Case Study: The First Conversion

Our first live conversion (May 2026): a grant services firm, classic Profile 1. The COO built an internal grant-alert registry with Claude Code over ~60 days, then brought us in through Upwork for stabilization - security audit plus production hardening (database migration with hourly backups, auth lockdown on 14 API routes, Sentry integration, off-site backups, performance work, and removal of a build script that could destroy production data).

What she asked for, in her words:

"I just need someone to go in and do all of kind of the technical stuff for me, so I just don't have to deal with it."

She specifically asked about live app support, Sentry monitoring, production issue response, and a "backup person" for technical escalations - and leaned retainer over hourly for the peace-of-mind coverage.
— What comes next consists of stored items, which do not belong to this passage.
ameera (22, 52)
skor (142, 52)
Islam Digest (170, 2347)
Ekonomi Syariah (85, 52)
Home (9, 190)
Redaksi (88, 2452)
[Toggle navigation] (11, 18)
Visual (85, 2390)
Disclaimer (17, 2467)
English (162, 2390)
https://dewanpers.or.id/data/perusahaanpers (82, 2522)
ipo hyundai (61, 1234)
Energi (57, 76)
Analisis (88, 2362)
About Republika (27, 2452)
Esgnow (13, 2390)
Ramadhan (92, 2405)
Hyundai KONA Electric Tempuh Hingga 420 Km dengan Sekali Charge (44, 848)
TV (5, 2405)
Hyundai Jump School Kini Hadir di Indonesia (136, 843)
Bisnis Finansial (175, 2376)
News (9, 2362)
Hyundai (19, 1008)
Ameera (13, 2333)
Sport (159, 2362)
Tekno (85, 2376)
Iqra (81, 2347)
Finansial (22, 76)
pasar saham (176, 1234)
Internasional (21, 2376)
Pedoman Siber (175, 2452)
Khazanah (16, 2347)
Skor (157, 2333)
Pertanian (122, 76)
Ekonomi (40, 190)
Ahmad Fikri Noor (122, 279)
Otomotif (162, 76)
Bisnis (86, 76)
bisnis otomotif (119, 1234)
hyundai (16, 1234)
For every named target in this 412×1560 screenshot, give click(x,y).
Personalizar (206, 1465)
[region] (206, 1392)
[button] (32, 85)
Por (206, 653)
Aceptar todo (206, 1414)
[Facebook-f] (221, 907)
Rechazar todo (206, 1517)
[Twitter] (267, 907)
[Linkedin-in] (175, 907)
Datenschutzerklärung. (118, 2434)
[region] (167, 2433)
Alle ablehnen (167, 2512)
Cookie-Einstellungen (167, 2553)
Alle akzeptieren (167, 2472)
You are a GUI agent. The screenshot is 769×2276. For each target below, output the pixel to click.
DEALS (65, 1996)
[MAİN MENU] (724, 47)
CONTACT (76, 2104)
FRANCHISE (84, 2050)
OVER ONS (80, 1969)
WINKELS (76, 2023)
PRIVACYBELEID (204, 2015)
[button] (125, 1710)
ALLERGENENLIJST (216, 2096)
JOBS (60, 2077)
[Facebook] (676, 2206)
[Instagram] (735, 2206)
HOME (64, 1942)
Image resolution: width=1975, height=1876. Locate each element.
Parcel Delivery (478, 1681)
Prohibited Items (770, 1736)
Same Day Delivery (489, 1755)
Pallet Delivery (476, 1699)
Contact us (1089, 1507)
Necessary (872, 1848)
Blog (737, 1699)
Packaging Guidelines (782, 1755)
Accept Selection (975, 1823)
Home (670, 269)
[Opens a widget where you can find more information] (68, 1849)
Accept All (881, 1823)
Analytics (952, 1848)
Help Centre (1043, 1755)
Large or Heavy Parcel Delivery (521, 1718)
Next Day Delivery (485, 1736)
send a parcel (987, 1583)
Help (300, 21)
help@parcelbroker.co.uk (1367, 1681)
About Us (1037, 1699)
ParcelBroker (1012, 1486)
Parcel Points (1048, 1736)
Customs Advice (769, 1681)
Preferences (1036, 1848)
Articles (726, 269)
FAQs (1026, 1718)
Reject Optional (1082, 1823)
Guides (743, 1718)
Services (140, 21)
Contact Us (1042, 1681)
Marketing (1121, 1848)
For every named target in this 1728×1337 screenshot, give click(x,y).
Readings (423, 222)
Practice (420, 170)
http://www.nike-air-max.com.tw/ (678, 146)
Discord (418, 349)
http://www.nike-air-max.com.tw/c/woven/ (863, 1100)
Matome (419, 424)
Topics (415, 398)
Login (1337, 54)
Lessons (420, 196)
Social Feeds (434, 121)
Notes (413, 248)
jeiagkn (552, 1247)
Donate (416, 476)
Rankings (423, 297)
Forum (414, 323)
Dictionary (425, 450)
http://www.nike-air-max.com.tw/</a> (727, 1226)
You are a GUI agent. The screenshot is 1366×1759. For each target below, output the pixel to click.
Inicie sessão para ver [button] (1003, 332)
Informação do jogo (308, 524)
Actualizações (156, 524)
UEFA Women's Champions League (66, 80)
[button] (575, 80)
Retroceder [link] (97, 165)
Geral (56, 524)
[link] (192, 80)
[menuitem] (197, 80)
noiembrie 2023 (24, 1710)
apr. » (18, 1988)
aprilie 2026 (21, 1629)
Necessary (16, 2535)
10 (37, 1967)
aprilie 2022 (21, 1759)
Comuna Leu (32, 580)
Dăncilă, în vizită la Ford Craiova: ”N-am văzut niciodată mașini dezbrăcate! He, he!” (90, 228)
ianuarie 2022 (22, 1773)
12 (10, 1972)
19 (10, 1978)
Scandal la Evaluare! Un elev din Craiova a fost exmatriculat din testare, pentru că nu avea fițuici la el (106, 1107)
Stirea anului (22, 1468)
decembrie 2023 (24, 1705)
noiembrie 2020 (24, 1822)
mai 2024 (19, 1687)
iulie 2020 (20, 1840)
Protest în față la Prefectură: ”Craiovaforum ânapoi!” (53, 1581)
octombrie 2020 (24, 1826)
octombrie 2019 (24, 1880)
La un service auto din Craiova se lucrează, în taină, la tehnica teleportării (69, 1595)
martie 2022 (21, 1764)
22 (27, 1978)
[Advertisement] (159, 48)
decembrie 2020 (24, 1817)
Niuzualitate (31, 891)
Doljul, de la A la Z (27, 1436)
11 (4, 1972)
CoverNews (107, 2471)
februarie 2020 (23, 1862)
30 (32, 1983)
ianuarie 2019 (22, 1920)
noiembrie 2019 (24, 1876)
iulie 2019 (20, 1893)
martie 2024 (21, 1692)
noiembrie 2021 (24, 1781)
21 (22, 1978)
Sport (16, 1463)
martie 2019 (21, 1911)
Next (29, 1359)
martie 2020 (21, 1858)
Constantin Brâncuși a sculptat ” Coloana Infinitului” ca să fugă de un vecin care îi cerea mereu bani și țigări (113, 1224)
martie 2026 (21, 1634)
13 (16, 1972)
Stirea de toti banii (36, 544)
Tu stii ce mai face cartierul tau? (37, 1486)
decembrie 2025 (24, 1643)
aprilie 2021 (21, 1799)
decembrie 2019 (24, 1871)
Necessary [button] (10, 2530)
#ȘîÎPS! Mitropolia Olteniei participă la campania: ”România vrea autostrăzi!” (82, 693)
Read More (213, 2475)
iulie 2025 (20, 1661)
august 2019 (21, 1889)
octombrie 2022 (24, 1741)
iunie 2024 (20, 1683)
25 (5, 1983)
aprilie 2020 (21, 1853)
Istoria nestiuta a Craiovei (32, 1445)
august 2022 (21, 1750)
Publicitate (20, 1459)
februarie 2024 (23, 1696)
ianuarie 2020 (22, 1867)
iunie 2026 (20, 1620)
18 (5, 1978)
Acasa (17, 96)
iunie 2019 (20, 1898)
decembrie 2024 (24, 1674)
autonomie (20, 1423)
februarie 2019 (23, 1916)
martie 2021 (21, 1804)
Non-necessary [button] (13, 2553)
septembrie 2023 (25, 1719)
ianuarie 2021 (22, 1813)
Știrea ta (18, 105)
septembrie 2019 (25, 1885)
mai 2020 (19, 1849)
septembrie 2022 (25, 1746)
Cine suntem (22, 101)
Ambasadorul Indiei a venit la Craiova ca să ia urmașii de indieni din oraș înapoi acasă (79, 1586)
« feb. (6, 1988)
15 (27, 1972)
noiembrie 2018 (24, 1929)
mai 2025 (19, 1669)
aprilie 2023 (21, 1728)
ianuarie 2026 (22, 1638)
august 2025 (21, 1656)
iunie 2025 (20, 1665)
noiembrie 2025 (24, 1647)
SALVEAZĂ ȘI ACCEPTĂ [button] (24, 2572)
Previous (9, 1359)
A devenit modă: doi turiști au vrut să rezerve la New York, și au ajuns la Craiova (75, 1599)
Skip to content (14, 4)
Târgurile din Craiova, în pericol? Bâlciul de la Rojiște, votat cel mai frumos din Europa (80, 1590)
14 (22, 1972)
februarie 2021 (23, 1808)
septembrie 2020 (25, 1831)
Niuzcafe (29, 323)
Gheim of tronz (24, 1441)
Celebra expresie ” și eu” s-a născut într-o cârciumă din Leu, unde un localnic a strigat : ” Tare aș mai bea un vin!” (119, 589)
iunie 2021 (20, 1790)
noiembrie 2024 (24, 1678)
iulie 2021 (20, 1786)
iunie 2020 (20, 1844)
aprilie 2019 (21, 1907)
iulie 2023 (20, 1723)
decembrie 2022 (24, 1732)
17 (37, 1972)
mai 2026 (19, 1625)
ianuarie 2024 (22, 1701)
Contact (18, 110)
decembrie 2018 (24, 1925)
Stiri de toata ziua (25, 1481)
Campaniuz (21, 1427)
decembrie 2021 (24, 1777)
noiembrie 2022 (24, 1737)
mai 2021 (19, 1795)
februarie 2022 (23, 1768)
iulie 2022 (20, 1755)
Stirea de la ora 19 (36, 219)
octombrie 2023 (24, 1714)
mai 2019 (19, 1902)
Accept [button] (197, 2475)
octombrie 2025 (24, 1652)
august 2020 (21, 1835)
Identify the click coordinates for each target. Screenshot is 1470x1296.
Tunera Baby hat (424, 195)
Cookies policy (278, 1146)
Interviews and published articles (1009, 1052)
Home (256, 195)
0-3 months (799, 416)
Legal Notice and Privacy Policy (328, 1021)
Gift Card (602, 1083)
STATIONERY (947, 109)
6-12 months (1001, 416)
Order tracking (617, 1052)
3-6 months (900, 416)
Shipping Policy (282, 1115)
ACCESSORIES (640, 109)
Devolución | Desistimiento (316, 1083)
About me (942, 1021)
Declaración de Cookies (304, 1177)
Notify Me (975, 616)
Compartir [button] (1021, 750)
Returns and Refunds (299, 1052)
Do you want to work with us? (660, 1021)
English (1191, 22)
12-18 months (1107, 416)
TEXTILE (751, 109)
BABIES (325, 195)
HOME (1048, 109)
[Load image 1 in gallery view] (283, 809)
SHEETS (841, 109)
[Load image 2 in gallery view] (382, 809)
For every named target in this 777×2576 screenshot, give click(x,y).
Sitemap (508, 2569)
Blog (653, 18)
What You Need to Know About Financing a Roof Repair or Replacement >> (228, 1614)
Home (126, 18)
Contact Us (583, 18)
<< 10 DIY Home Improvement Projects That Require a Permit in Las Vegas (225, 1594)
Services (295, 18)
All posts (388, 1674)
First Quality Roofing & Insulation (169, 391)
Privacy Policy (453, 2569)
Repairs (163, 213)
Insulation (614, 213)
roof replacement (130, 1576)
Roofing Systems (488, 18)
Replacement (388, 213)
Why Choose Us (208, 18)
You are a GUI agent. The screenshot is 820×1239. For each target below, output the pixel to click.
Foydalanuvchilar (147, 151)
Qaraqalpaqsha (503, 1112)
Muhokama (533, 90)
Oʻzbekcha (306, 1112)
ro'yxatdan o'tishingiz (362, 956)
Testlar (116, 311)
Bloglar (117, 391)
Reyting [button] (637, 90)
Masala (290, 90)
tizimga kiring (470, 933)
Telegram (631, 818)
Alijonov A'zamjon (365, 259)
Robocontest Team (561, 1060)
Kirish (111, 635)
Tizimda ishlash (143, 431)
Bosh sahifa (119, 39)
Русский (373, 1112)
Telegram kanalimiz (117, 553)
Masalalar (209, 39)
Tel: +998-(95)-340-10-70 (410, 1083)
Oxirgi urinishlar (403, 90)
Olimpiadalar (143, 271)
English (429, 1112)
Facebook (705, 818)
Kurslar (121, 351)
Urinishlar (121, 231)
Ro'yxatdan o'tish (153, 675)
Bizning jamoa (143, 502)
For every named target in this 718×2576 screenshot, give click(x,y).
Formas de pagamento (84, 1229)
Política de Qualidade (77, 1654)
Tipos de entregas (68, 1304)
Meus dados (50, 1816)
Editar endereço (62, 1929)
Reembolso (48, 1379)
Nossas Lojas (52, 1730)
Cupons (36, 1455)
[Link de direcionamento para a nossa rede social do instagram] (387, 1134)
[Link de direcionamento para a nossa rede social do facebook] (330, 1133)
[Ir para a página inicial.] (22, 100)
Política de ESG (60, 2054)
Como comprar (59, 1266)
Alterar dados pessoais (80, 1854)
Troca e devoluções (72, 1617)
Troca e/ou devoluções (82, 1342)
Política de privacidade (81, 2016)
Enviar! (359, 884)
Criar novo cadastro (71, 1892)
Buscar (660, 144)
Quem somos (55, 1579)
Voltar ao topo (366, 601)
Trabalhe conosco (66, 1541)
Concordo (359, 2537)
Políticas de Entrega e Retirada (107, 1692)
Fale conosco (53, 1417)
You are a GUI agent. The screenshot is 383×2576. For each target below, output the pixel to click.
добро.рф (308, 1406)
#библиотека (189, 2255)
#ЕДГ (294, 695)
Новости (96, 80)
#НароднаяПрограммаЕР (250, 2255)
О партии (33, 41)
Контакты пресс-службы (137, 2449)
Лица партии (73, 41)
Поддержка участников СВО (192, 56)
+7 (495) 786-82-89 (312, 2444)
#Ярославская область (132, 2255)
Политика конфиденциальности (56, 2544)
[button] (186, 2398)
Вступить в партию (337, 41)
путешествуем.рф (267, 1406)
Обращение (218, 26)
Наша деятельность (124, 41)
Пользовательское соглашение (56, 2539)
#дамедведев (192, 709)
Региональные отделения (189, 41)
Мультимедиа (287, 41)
She chose us over cheaper offshore alternatives because of trust and accumulated context from the stabilization work.

The moat thesis, in the client's own words (on a future rebuild project):

"We need someone who's really familiar with our business basically, or else it just makes sense for me to do it. Because I can either explain it to you or I can explain it to Claude. Takes the same amount of time. Might as well just explain it to Claude and not pay you."

Our value is the accumulated business context, not the code output. Sell that.

The numbers: her Upwork spend averaged ~$3,500/month with high variance ($165 to $1,400/week). Recommended tier: Professional - a ~$2,000–2,500/month base covering operational coverage plus code review (her team commits actively), with overage billing on heavier development weeks (go-live prep, rollout work). Quiet months cost the base only; active months cost base + development overages. Same average spend, radically more predictable.

The objection to expect: she has CEO accountability on spend and compared us to a competitor quote of ~$3K/quarter for their whole tech stack. The framing that answers it: this is not "paying a developer to be on standby." It's outsourcing the technical operations of a business-critical system to the team that built and understands it, so her team can do grant work instead of becoming part-time sysadmins.